During his research on a deserted tropical island, Jules discovered patterns among the behavior of fish that seemed to portend a premature end to most forms of earthly life. So he has turned his tiny lab/apartment into a place to wait out the disaster and begin remaking humanity. A third character, Barbara, is the audience's guide in her portrayal of the end of civilization thousands of years earlier.

==Production history==

Developmental reading, part of The Playwrights Foundation In the Rough series, May 2007, directed by Kent Nicholson.
----
Workshop production at Brown/Trinity Playwrights Rep, July 2007, directed by Ken Prestininzi.
----
World Premiere at Ars Nova, New York City, March 2008, directed by Alex Timbers.
----
Woolly Mammoth Theatre Company, Washington DC, November 2008, directed by John Vreeke.
----
Seattle Rep, Seattle, WA, November 2008, directed by Jerry Manning.
----
Cleveland Public Theatre, November 2008.
----
Shimberg Playhouse, David A. Straz Center for the Performing Arts, Tampa, Florida by Jobsite Theater Mar. 11 – 28, 2010.

Directed by Kari Goetz.

- Cast
- Summer Bohnenkamp-Jenkins as Barbara
- Chris Holcom as Jules
- Geneva Rae as Jo.

Boom! by Jobsite Theater
----
Off the Wall Productions, Washington, Pennsylvania. March 2011.

Directed by Michael E. Moats.

- Cast
- Rachel Downie as Barbara
- Matt Henderson as Jules
- Lauren Michaels as Jo

==Critical reception==

Theater scholar Jordan Schildcrout analyzes boom as an "apocalyptic comedy" that "wrestles with dominant ideologies about sex, reproduction, and the future." In examining reviews of different productions of the play, he notes:

Most theatre critics reviewed boom enthusiastically, admiring its synthesis of farcical humor and apocalyptic themes.
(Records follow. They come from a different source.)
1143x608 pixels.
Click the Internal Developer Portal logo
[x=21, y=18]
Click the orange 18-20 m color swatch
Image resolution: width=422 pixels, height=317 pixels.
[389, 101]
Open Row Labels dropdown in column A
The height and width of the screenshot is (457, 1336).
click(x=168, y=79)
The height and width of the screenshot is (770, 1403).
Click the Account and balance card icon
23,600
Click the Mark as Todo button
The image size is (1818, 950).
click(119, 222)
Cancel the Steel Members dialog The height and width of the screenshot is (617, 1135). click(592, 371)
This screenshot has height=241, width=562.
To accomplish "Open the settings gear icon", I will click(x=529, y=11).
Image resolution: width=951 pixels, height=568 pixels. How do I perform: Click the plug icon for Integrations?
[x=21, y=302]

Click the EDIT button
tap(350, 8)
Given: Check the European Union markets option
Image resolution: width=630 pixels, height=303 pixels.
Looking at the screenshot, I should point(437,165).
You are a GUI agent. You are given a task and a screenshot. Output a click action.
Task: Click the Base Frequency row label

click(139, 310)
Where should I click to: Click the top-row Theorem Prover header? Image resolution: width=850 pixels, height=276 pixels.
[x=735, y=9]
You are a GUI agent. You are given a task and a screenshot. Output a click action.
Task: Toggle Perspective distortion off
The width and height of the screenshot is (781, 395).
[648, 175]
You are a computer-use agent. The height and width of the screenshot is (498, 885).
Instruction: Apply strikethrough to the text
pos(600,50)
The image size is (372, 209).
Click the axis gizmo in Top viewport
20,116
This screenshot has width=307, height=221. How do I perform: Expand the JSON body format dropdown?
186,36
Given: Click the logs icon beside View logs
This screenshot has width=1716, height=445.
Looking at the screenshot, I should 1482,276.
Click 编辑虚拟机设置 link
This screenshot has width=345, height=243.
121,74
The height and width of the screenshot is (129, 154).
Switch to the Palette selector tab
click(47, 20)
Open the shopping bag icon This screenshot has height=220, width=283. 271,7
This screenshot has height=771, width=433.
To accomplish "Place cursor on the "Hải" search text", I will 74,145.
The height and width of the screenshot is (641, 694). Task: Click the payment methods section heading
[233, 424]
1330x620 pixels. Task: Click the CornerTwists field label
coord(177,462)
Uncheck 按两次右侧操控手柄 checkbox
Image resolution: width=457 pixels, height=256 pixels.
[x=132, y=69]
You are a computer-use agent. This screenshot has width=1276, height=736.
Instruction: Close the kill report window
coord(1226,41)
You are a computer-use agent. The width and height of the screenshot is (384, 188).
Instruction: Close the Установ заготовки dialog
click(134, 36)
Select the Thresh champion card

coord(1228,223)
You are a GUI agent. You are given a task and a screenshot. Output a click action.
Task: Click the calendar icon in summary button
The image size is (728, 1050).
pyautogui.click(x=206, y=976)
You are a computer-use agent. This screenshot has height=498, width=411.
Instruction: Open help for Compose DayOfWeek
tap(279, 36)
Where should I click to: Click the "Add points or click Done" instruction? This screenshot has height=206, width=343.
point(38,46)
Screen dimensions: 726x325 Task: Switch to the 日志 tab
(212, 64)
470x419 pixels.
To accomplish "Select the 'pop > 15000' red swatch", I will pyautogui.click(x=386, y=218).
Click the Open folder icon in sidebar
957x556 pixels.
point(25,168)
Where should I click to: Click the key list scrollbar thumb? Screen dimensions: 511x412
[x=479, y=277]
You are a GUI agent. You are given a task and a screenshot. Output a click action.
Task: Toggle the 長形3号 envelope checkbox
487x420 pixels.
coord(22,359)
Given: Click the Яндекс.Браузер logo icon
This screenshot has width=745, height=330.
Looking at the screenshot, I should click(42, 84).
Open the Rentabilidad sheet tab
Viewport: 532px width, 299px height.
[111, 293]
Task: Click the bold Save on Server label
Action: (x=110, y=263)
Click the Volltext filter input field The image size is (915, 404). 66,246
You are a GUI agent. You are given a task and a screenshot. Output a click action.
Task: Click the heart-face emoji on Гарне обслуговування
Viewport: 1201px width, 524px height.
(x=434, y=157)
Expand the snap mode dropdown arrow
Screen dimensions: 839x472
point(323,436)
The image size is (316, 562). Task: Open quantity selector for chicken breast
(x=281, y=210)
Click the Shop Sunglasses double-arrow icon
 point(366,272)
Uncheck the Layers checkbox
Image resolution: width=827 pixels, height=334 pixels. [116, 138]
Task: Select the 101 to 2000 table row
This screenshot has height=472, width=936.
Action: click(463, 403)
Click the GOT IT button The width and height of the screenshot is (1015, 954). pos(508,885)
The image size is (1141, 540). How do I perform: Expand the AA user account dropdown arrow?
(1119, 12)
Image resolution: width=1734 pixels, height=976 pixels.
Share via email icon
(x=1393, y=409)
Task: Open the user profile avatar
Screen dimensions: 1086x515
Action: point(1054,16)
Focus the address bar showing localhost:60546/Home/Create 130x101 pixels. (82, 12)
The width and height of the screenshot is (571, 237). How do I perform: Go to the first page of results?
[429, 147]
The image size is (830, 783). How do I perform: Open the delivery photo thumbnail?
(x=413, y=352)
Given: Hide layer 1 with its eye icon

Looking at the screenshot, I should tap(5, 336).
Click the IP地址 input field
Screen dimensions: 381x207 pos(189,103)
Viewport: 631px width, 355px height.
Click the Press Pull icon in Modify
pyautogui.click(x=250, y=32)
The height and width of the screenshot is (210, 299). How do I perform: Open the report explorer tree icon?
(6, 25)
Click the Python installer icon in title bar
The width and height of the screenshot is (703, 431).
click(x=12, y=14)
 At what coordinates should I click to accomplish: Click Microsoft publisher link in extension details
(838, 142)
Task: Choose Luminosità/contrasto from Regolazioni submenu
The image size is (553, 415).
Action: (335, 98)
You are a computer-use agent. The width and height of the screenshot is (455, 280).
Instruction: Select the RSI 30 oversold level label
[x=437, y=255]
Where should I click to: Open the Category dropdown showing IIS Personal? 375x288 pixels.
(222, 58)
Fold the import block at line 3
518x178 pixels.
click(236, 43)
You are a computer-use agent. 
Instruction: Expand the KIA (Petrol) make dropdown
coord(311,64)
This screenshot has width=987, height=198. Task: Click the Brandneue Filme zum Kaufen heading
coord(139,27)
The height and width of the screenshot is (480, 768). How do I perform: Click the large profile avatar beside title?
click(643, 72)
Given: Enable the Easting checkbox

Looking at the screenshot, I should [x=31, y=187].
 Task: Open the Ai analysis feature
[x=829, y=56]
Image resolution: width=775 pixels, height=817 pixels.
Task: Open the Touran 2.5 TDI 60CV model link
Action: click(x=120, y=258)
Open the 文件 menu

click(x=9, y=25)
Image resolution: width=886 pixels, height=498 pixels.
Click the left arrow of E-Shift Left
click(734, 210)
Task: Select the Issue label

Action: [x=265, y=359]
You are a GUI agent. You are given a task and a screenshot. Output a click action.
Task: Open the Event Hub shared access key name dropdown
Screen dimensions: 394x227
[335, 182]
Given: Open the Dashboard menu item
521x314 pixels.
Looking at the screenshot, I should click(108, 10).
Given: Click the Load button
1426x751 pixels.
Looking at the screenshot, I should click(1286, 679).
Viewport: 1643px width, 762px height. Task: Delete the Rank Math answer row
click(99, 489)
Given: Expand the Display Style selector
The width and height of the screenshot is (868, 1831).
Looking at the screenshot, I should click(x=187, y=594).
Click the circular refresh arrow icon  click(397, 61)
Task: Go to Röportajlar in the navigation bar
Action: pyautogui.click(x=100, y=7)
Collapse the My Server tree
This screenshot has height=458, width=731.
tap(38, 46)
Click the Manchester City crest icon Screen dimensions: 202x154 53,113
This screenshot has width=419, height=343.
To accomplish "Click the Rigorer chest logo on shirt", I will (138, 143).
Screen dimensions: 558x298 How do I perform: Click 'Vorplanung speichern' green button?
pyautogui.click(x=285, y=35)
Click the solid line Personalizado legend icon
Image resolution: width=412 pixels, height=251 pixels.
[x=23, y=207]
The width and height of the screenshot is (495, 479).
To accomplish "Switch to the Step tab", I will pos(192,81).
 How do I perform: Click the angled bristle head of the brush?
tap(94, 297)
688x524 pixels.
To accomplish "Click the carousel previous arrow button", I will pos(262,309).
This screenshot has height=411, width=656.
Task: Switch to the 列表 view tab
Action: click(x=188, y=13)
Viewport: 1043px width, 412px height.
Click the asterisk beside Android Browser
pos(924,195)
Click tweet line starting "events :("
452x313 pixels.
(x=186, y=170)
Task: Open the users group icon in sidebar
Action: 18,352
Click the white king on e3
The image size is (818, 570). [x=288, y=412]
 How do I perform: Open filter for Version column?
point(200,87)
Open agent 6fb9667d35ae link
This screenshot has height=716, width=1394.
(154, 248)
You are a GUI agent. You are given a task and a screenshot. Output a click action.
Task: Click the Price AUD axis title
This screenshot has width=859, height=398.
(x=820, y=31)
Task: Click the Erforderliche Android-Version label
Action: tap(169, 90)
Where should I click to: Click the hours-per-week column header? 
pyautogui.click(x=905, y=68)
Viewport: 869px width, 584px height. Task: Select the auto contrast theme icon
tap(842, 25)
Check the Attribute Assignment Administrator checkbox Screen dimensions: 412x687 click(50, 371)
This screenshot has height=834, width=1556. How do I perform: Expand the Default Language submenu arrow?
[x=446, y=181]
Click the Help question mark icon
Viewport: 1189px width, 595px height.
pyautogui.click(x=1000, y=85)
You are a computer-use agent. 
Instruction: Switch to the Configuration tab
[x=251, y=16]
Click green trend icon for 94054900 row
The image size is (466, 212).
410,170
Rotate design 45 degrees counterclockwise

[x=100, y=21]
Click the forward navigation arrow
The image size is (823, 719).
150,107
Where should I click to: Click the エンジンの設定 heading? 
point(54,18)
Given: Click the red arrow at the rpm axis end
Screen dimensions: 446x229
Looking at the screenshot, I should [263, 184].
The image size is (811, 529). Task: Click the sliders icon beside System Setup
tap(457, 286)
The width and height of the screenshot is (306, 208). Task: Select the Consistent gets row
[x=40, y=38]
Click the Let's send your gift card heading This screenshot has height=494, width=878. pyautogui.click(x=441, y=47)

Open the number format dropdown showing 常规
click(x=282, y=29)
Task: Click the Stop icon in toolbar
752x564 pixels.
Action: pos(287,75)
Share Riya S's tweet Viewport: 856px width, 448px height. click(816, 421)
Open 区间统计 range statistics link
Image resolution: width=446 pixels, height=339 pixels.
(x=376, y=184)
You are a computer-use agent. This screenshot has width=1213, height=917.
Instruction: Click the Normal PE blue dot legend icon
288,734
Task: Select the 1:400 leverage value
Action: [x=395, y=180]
Many noted the “edgy” and sexy energy of the comedy, praising it as “screwball,” “oddball,” and “wacked-out,” but had difficulty articulating the play’s more thoughtful underpinnings. Ben Brantley of the New York Times astutely recognized the play’s concern with “our enduring fascination with and need for myths about the beginning of life as well as its end,” while Chris Jones of the Chicago Tribune dismissed the play because he didn’t find it “credible.”